The Aerogel Research Laboratory was
established in 1996 to investigate fundamental properties as well
as cutting-edge applications of aerogels, which are the lightest
solids ever produced. It is the only university-based aerogel
research program in the United States.
The Applied Electrophysics Laboratories
(AEpL) serve as the University of Virginia's center for research
in solid-state materials, devices, and circuits. AEpL was founded
in 1967 and consists of the Semiconductor Device Laboratory (SDL),
the Laboratory for Optics and Quantum Electronics (LOQE), and
the Millimeter-wave Research Laboratory (MRL). These laboratories
share a 3,500 square-foot clean room facility for device fabrication
and materials growth, as well as a variety of other facilities
for microwave and optical analysis and device design and testing.
The Laboratory for Atomic and Surface
Physics studies the interaction of energetic particles (ions,
electrons) and photons with surfaces. Its goals are to understand
the mechanisms leading to electronic excitations and how these
excitations evolve and lead to the emission of light (luminescence),
electrons, radiation, atoms and molecules (sputtering), and to
radiation damage, chemical changes or heat. The studies have applications
in semiconductor processing, nuclear fusion, gas discharges, biology,
astrophysics, and space exploration. A substantial part of the
laboratory's work consists in modeling and simulations of surface
processes in icy satellites, planetary atmospheres and magnetospheres,
and interstellar grains. Projects are supported by NASA, NSF,
and SWRI.
The Automobile Safety Laboratory is
one of a limited number of laboratories conducting impact biomechanics
research with both dummies and cadavers. The laboratory is a 10,000-
square-foot facility equipped with a wide range of biomechanical
test equipment, a machine shop, dummy laboratory, and surrogate
storage. The laboratory has a multi-disciplinary research program.

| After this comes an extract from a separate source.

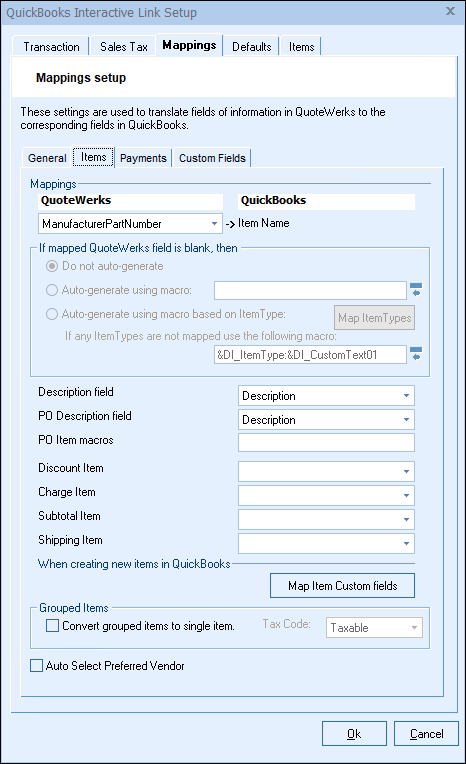Select Auto-generate using macro radio button
Viewport: 466px width, 764px height.
click(52, 290)
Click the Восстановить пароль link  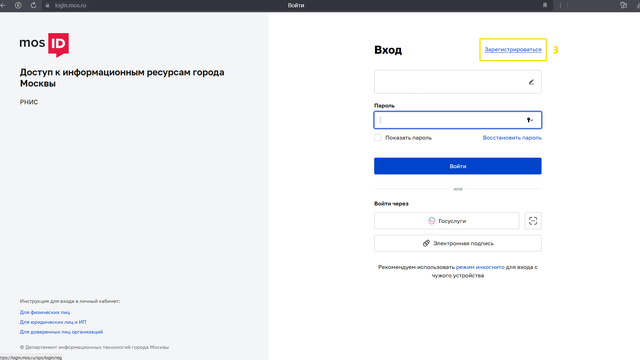pos(512,138)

Impact biomechanics, computational mechanics, and vehicle crashworthiness
studies are funded from a variety of industrial and government
sources.
The Cognitive Systems Engineering Laboratory
develops decision-aiding systems for operators and engineers
in the domains of process control, medical technology, and aviation.
In all of these domains, teams of people work together to solve
problems in complex, dynamic environments. Typical tasks include
monitoring, diagnosis, control, scheduling, and planning, using
both well-defined strategies and ad-hoc reasoning to meet objectives
while satisfying constraints like organizational or industry-mandated
objectives or rules.
The Communications, Control, and Signal
Processing Laboratory (CCSP) conducts research and development
in a variety of communications and signal processing areas, including
error control coding; data compression; network protocols; detection
and estimation theory; statistical signal analysis (system identification,
channel equalization, sensor arrays and image processing), and
optical communication. Research in CCSP is primarily of an analytical
nature, supported by computer simulations.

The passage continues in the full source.